:: TEXT PASSAGE ::
§
Assemblyman Michael Cusick (D-S.I.) has legislation that would eliminate the criminal statute of limitations for cases of child sexual abuse and would allow someone to file a civil lawsuit up until their 28th birthday, up from the current 23rd birthday. That bill does not include a one-year window for victims whose time to seek recourse has run out under current law.
A third bill sponsored by Hoylman and Senate Minority Leader Andrea Stewart-Cousins (D-Yonkers) would do away with the criminal and civil statute of limitations in child sex abuse cases and provide the one-year window for victims who under current law can no longer bring a civil case. That bill would eliminate the 90-day requirement from the date of the incident to notify a public entity — like a school — of their intent to sue.
Greenberg said he could support any of the bills that include the one-year lookback.
A Senate GOP spokesman had no comment on Greenberg’s threat to spend big money on Senate races this year when control of the chamber is up for grabs.
The Daily News Editorial Board has offered its own suggestions to spur the do-nothings in Albany — including the elimination of the criminal statute of limitations entirely, and opening the courts for one year to those who say they were victimized and had previously been turned away.
For Greenberg, the issue is personal. He said he was molested in 1966 when he was 7. He said he was visiting his father at the now-shuttered upstate Cohoes Memorial Hospital when a worker offered to give him a tour of the nearby X-ray room. Greenberg’s parents let him go.
“Back then, who would think anything like that would happen,” he said.
The hospital staffer took him to the X-ray room, suggesting they go upstairs and look around.
“He wanted to abuse me and molest me,” Greenberg recalled. “I tried to run away and he took me and lifted me up. He took me to a room . . . and hung me over the ledge of the building and said if I didn’t do what he wanted, he’d let me go.”
Greenberg said he managed to briefly get away, but the worker caught him and, this time, held him upside-down in an elevator shaft. The worker pulled the youngster in and molested him. He then gave Greenberg some coins, told him if he told anyone, he’d kill his family, and walked him back to his father’s room.
Greenberg said nothing, but his parents knew something was wrong. He would shake and didn’t want to take showers or baths. His mother eventually asked him if anything happened and he told her.
Greenberg’s father went to the hospital a month later and was told the worker had been fired because of other reported incidents. Police told his father to forget about it, that no one would believe the boy. The case, they said, wasn’t worth pursuing.
“My father contacted an attorney and he basically said the same thing, that juries don’t believe kids,” he said.
Greenberg said he went public once before — in 1996, when he heard about a case of a man who abused 150 kids over four decades. Greenberg called the detectives in the case even though by law he could no longer bring charges because too much time had passed.
The detectives learned that the man once worked at the hospital where Greenberg said he was attacked. Greenberg said he ran ads in a local paper that resulted in about 100 people coming forward to police to say they were abused by the same man, who ultimately was convicted and is still serving time in prison.
Greenberg said if a reform law is passed, he most likely would not sue his attacker “since it probably would be a waste of time.”
“But there are people out there who can and should be able to sue,” he said. “That’s the purpose of the bill.”
He said he disagrees with the Catholic Church and other groups that say they could be financially ruined if there is a one-year window to sue for past victims where the legal time frame has run out under current law.
He said for many victims, it’s more about healing than the money.
“Not everybody wants money,” he said. “The majority want to heal and want to find out the true facts. In a lot of cases, to get the facts, you have to sue. These are not frivolous lawsuits. They’re lawsuits so people can get healing and get answers.”
§
:: EXCERPTED RECORDS ::
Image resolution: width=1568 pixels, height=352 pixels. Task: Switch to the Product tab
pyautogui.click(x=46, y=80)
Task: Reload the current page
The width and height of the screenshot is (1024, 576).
§
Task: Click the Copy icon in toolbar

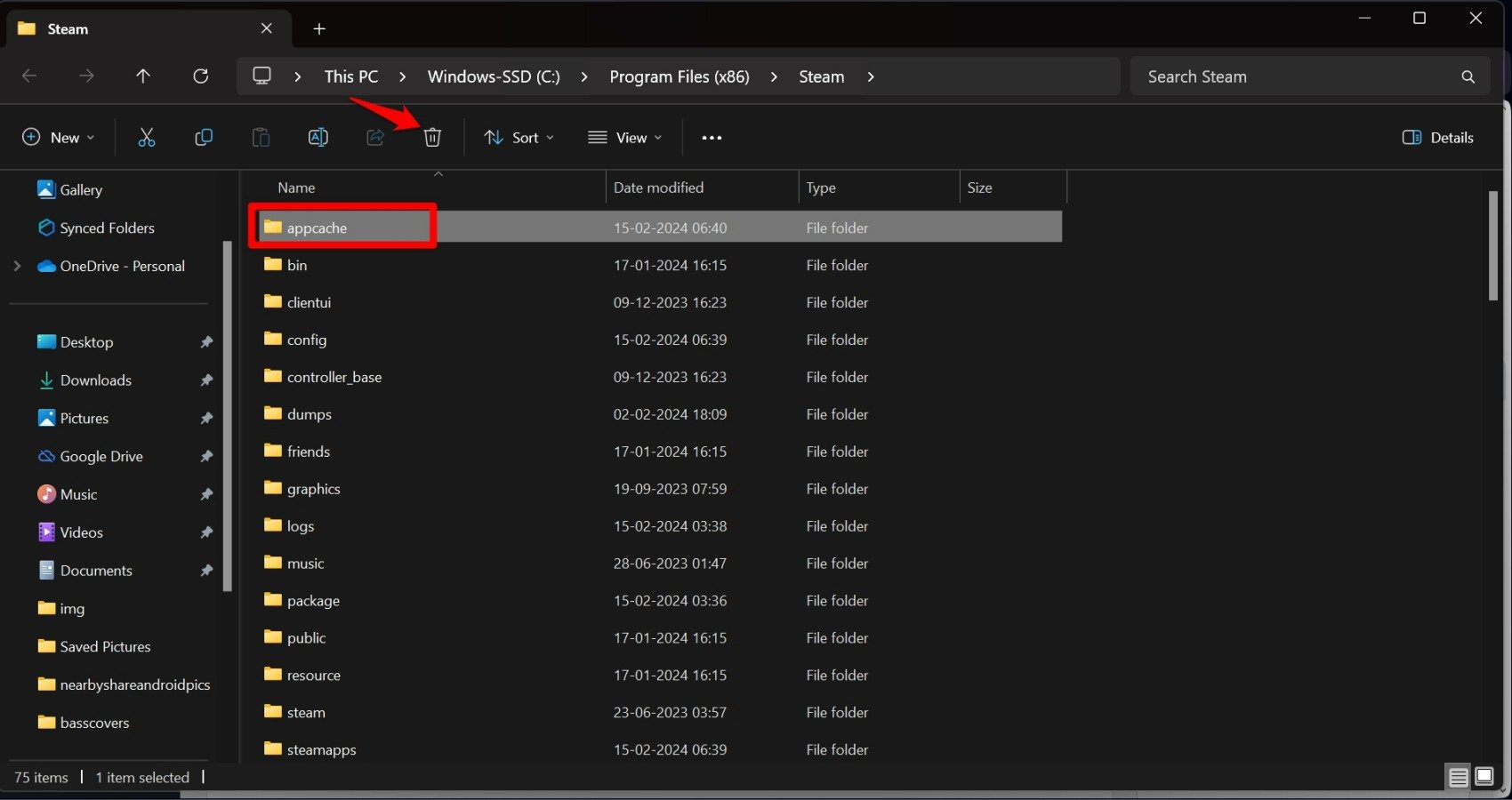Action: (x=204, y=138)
§
:: WHAT TO WORK ON ::
a. Please output the passage of the article on statute-of-limitations reform exactly, starting with "A Senate GOP" and going on through "been turned away.".
b. For each statement, say whether the article on statute-of-limitations reform agrees with it. Answer yes or no, and quote the deciding words. (i) Cusick's bill would let someone file a civil lawsuit up until their 28th birthday. (ii) Cusick's bill includes a one-year window for victims whose time has run out. (iii) Greenberg said he was molested in 1966 when he was 7.

:: ANSWER SECTION ::
a.
A Senate GOP spokesman had no comment on Greenberg’s threat to spend big money on Senate races this year when control of the chamber is up for grabs.
The Daily News Editorial Board has offered its own suggestions to spur the do-nothings in Albany — including the elimination of the criminal statute of limitations entirely, and opening the courts for one year to those who say they were victimized and had previously been turned away.

b.
(i) Yes: "would allow someone to file a civil lawsuit up until their 28th birthday"
(ii) No: "That bill does not include a one-year window for victims whose time to seek recourse has run out under current law."
(iii) Yes: "He said he was molested in 1966 when he was 7."